■ **EXERCISE DATA**

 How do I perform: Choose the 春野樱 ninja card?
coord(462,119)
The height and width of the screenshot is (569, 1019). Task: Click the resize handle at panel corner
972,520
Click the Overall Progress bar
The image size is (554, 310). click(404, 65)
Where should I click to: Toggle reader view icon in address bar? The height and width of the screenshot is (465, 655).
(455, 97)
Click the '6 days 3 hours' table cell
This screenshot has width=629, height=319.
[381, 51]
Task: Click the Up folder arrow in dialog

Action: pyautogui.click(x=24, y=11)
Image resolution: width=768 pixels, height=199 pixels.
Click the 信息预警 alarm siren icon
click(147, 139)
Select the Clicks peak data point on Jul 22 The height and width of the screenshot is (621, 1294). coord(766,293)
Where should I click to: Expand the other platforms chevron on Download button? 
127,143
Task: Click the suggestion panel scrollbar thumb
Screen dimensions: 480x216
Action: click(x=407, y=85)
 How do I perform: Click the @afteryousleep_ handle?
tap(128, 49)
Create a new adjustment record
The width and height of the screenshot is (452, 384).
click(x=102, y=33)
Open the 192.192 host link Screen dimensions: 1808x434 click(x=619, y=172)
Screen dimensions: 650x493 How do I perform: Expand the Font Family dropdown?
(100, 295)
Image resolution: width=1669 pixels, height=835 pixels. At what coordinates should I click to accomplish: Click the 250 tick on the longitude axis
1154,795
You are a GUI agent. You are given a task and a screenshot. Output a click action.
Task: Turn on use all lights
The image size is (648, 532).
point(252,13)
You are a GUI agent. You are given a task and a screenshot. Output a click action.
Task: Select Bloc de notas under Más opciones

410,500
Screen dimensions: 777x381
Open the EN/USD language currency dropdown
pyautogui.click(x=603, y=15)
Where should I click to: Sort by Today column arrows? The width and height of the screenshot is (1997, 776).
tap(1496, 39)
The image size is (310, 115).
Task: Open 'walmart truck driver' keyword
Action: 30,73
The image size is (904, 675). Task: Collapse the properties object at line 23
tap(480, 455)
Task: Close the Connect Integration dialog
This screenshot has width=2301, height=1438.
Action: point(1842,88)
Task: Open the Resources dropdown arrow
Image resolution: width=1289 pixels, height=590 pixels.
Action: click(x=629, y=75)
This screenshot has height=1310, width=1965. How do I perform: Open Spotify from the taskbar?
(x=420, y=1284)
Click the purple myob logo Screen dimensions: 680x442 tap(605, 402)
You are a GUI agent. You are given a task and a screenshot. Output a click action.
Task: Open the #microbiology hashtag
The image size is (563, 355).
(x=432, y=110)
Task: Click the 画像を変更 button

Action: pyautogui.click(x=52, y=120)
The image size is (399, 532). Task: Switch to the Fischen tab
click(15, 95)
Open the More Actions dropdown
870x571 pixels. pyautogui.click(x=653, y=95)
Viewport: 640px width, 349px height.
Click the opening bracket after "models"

■ **TASK OBJECTIVE**
Give back every line of the data exactly.

■ **EXERCISE ANSWER**
 How do I perform: Choose the 春野樱 ninja card?
coord(462,119)
The height and width of the screenshot is (569, 1019). Task: Click the resize handle at panel corner
972,520
Click the Overall Progress bar
The image size is (554, 310). click(404, 65)
Where should I click to: Toggle reader view icon in address bar? The height and width of the screenshot is (465, 655).
(455, 97)
Click the '6 days 3 hours' table cell
This screenshot has width=629, height=319.
[381, 51]
Task: Click the Up folder arrow in dialog

Action: pyautogui.click(x=24, y=11)
Image resolution: width=768 pixels, height=199 pixels.
Click the 信息预警 alarm siren icon
click(147, 139)
Select the Clicks peak data point on Jul 22 The height and width of the screenshot is (621, 1294). coord(766,293)
Where should I click to: Expand the other platforms chevron on Download button? 
127,143
Task: Click the suggestion panel scrollbar thumb
Screen dimensions: 480x216
Action: click(x=407, y=85)
 How do I perform: Click the @afteryousleep_ handle?
tap(128, 49)
Create a new adjustment record
The width and height of the screenshot is (452, 384).
click(x=102, y=33)
Open the 192.192 host link Screen dimensions: 1808x434 click(x=619, y=172)
Screen dimensions: 650x493 How do I perform: Expand the Font Family dropdown?
(100, 295)
Image resolution: width=1669 pixels, height=835 pixels. At what coordinates should I click to accomplish: Click the 250 tick on the longitude axis
1154,795
You are a GUI agent. You are given a task and a screenshot. Output a click action.
Task: Turn on use all lights
The image size is (648, 532).
point(252,13)
You are a GUI agent. You are given a task and a screenshot. Output a click action.
Task: Select Bloc de notas under Más opciones

410,500
Screen dimensions: 777x381
Open the EN/USD language currency dropdown
pyautogui.click(x=603, y=15)
Where should I click to: Sort by Today column arrows? The width and height of the screenshot is (1997, 776).
tap(1496, 39)
The image size is (310, 115).
Task: Open 'walmart truck driver' keyword
Action: 30,73
The image size is (904, 675). Task: Collapse the properties object at line 23
tap(480, 455)
Task: Close the Connect Integration dialog
This screenshot has width=2301, height=1438.
Action: point(1842,88)
Task: Open the Resources dropdown arrow
Image resolution: width=1289 pixels, height=590 pixels.
Action: click(x=629, y=75)
This screenshot has height=1310, width=1965. How do I perform: Open Spotify from the taskbar?
(x=420, y=1284)
Click the purple myob logo Screen dimensions: 680x442 tap(605, 402)
You are a GUI agent. You are given a task and a screenshot. Output a click action.
Task: Open the #microbiology hashtag
The image size is (563, 355).
(x=432, y=110)
Task: Click the 画像を変更 button

Action: pyautogui.click(x=52, y=120)
The image size is (399, 532). Task: Switch to the Fischen tab
click(15, 95)
Open the More Actions dropdown
870x571 pixels. pyautogui.click(x=653, y=95)
Viewport: 640px width, 349px height.
Click the opening bracket after "models"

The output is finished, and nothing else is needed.